## AIM OF THE TASK
Among the lines of data below, reproduce only those from the one with "is (368, 408)." through the one with "Task: Open the language flag dropdown", exactly as they stand, both ends included.

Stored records
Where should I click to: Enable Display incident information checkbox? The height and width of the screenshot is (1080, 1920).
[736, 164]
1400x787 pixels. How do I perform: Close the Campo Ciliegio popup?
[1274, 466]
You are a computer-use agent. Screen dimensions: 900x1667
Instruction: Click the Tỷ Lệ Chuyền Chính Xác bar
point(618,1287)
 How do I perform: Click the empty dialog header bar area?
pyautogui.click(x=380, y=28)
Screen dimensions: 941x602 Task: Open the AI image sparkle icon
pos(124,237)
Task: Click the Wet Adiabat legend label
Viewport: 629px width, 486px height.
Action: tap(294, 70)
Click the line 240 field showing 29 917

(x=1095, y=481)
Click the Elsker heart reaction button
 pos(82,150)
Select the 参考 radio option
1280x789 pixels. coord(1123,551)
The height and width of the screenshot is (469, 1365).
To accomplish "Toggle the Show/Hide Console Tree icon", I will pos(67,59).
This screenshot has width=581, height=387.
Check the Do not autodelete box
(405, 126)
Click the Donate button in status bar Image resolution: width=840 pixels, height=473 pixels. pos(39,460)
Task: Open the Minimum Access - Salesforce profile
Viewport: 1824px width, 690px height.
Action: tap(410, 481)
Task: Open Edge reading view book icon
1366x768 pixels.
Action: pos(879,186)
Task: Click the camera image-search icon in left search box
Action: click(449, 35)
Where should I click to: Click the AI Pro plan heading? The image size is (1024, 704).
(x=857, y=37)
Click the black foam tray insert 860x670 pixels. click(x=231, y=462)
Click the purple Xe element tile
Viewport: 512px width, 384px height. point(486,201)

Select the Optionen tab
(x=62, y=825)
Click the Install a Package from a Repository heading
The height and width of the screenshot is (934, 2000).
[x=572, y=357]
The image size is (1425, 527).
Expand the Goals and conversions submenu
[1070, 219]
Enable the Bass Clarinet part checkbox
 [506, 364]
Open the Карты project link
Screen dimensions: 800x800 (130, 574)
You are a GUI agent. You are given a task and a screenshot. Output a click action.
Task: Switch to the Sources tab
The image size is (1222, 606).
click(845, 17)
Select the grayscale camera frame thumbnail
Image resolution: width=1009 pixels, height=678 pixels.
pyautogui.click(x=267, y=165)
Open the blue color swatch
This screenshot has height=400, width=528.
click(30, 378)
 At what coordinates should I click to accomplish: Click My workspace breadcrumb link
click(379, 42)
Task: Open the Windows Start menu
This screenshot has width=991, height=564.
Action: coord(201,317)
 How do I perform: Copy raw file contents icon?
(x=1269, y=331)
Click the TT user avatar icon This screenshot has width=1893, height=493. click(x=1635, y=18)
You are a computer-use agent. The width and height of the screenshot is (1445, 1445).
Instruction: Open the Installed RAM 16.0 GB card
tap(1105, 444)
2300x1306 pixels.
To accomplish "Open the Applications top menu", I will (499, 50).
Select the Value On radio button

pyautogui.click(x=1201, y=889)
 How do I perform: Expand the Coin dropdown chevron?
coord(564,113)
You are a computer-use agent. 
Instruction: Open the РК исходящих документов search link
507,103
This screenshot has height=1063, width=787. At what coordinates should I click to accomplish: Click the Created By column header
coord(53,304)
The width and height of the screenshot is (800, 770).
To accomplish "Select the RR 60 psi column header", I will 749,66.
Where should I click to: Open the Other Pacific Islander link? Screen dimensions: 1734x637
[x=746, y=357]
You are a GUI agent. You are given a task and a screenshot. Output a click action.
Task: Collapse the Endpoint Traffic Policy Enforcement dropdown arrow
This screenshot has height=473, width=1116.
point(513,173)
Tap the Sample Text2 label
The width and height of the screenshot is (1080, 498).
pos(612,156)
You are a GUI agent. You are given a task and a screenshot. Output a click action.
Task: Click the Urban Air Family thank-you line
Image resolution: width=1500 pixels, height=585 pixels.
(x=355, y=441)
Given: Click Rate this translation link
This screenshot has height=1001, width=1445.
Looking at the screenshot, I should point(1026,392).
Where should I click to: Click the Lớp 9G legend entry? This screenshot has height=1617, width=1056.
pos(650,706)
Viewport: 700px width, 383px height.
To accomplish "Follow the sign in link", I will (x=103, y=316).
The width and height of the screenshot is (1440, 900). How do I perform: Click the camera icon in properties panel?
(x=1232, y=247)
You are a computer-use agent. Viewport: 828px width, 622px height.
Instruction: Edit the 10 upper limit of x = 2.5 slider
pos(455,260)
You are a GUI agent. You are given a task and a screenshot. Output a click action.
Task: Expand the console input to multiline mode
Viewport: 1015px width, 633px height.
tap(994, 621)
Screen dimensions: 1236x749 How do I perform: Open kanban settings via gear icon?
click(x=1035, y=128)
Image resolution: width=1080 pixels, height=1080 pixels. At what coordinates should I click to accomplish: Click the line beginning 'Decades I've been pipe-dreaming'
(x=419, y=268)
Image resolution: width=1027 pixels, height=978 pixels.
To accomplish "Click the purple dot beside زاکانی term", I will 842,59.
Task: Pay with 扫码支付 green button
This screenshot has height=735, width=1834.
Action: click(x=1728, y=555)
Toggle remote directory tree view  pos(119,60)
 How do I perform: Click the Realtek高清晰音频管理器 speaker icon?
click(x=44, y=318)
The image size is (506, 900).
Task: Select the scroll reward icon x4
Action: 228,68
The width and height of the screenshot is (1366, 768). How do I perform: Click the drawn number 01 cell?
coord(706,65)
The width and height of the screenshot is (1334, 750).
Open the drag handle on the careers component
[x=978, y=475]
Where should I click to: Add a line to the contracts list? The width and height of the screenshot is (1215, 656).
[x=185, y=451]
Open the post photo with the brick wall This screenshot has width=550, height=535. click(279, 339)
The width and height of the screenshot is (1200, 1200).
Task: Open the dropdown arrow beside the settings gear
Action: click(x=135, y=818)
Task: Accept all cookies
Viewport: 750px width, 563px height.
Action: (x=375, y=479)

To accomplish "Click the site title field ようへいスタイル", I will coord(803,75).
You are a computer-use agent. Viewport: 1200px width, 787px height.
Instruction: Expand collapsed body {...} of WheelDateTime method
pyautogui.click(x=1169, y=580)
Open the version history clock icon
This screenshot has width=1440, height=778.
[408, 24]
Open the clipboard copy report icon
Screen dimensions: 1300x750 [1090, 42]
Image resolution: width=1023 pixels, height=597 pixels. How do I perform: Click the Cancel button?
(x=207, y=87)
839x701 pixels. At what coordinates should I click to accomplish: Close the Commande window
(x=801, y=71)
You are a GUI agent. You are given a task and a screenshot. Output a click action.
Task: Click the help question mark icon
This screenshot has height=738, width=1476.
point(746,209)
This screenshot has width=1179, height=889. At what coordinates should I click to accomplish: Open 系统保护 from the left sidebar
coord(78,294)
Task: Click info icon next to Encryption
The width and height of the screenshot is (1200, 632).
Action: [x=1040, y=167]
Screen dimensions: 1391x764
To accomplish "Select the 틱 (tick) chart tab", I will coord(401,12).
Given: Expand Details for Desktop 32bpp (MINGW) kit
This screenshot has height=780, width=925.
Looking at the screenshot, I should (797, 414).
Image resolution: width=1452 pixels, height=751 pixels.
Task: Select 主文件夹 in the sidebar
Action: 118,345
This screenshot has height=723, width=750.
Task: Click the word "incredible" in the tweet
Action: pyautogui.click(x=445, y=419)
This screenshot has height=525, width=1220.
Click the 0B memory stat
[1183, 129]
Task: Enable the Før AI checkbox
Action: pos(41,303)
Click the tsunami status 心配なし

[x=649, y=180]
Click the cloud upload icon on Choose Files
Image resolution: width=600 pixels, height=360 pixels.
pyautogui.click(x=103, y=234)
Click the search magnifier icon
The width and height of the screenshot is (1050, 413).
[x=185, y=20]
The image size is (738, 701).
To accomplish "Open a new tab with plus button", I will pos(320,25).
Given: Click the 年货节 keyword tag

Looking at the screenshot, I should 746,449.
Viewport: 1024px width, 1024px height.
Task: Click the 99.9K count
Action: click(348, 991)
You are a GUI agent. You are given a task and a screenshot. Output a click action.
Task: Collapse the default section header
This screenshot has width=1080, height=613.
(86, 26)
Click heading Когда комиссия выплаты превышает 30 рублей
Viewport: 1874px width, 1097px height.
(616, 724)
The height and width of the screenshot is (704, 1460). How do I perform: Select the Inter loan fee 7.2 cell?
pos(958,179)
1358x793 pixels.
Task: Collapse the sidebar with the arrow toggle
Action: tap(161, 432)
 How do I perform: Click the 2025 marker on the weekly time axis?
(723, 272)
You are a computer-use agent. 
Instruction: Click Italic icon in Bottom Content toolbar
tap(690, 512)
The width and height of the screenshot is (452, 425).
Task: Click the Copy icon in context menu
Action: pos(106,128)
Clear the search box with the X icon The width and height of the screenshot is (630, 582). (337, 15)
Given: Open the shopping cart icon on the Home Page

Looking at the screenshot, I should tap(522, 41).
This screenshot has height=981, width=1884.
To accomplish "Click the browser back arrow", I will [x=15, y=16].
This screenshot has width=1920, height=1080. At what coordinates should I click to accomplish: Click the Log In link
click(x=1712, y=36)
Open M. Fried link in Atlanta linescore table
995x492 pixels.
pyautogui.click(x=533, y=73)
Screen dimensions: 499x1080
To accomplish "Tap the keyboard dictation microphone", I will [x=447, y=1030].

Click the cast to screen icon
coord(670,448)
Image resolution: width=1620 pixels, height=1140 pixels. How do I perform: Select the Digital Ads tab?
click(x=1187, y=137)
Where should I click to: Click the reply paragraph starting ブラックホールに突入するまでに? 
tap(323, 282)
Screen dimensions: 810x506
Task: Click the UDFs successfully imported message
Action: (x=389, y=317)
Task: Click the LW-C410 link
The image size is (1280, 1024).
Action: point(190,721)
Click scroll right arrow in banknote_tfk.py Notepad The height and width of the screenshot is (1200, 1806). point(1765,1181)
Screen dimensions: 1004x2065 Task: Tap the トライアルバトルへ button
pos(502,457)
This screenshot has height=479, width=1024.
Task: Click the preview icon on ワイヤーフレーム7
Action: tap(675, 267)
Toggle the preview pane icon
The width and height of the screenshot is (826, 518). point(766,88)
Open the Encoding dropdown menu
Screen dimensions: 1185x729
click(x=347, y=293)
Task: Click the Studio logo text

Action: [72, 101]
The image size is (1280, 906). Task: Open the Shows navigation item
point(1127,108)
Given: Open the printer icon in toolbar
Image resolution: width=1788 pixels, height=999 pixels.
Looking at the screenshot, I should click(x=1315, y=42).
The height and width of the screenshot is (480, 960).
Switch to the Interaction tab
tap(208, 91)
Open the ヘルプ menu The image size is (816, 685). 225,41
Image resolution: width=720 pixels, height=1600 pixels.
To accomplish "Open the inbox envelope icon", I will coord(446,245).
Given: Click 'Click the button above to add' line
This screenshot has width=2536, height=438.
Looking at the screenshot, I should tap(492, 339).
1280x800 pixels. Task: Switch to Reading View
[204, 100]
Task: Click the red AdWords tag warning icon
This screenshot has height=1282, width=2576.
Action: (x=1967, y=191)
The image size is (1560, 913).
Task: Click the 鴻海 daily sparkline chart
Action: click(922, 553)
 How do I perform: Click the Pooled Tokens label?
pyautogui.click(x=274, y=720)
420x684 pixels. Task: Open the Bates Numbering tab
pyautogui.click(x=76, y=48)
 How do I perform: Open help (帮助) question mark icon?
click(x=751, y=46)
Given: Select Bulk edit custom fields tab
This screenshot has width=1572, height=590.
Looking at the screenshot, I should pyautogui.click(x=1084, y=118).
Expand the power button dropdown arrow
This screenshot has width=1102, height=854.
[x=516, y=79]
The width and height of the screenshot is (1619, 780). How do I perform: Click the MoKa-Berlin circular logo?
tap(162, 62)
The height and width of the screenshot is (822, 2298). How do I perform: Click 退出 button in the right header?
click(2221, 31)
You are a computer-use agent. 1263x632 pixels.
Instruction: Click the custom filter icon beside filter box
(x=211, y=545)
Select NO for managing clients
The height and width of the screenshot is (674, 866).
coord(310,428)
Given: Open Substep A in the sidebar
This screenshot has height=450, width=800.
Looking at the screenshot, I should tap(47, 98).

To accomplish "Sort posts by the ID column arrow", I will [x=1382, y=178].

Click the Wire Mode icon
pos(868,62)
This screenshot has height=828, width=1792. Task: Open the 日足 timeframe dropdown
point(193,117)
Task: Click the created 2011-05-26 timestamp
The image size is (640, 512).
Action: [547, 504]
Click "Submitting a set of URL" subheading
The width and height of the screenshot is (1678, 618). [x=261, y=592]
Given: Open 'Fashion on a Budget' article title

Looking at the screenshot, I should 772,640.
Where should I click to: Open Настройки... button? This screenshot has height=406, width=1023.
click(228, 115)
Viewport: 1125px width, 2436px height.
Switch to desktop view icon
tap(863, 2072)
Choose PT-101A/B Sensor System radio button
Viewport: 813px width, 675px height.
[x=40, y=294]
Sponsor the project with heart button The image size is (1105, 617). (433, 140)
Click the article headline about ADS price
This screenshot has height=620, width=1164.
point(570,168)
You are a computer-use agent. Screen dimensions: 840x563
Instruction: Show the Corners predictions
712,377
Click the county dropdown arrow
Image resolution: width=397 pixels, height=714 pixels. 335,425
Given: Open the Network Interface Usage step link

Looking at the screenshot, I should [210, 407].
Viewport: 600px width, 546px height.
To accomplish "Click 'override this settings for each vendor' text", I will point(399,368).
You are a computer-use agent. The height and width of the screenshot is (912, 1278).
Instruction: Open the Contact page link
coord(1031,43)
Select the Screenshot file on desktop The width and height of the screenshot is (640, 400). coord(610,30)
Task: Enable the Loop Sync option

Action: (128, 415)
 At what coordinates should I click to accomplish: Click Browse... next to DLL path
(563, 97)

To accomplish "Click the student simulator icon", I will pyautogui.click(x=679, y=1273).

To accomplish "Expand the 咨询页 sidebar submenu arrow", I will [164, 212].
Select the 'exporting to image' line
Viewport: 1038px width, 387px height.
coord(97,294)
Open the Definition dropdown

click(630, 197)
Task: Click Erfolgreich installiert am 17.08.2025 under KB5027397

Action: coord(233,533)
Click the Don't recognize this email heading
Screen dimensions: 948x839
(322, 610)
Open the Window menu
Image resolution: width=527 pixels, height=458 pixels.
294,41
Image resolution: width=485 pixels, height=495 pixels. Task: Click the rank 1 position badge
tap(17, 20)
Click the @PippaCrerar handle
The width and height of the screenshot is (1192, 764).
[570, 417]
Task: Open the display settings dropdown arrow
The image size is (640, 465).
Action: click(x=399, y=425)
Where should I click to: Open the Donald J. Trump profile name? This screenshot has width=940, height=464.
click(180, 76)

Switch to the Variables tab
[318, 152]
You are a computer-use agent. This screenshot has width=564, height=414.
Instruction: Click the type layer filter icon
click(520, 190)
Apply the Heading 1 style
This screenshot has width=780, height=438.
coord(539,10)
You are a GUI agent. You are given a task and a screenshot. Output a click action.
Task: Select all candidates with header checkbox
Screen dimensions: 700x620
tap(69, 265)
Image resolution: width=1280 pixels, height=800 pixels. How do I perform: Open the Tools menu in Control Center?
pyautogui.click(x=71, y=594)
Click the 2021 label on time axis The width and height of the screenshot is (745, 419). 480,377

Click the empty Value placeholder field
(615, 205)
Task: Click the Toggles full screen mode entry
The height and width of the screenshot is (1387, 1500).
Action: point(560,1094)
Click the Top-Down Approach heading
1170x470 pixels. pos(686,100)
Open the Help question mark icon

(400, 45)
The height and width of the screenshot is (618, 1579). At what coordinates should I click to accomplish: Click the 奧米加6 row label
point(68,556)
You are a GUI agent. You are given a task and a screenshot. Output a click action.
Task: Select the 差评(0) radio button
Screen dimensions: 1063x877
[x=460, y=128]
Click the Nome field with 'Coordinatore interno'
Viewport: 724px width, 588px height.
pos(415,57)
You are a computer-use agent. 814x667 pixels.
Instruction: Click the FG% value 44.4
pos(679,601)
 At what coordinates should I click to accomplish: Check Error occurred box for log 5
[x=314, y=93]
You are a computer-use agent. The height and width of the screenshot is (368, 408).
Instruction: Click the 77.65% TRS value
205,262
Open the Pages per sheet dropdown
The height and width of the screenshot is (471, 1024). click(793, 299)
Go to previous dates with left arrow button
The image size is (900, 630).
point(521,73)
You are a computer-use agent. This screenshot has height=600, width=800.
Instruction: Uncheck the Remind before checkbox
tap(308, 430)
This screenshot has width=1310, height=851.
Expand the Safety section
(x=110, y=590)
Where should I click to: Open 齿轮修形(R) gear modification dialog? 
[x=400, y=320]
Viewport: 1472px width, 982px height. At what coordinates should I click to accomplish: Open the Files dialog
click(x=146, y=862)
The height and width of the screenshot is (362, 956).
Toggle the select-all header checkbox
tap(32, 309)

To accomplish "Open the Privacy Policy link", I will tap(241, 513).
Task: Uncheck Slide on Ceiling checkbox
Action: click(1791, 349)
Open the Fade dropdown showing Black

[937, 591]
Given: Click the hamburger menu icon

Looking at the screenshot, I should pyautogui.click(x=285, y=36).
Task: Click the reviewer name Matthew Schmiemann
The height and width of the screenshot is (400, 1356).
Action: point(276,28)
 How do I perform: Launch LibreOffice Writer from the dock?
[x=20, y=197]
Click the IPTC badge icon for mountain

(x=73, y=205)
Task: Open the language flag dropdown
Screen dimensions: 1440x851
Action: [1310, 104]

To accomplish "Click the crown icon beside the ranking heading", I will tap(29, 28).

## EXPECTED ANSWER
You are a computer-use agent. The height and width of the screenshot is (368, 408).
Instruction: Click the 77.65% TRS value
205,262
Open the Pages per sheet dropdown
The height and width of the screenshot is (471, 1024). click(793, 299)
Go to previous dates with left arrow button
The image size is (900, 630).
point(521,73)
You are a computer-use agent. This screenshot has height=600, width=800.
Instruction: Uncheck the Remind before checkbox
tap(308, 430)
This screenshot has width=1310, height=851.
Expand the Safety section
(x=110, y=590)
Where should I click to: Open 齿轮修形(R) gear modification dialog? 
[x=400, y=320]
Viewport: 1472px width, 982px height. At what coordinates should I click to accomplish: Open the Files dialog
click(x=146, y=862)
The height and width of the screenshot is (362, 956).
Toggle the select-all header checkbox
tap(32, 309)

To accomplish "Open the Privacy Policy link", I will tap(241, 513).
Task: Uncheck Slide on Ceiling checkbox
Action: click(1791, 349)
Open the Fade dropdown showing Black

[937, 591]
Given: Click the hamburger menu icon

Looking at the screenshot, I should pyautogui.click(x=285, y=36).
Task: Click the reviewer name Matthew Schmiemann
The height and width of the screenshot is (400, 1356).
Action: point(276,28)
 How do I perform: Launch LibreOffice Writer from the dock?
[x=20, y=197]
Click the IPTC badge icon for mountain

(x=73, y=205)
Task: Open the language flag dropdown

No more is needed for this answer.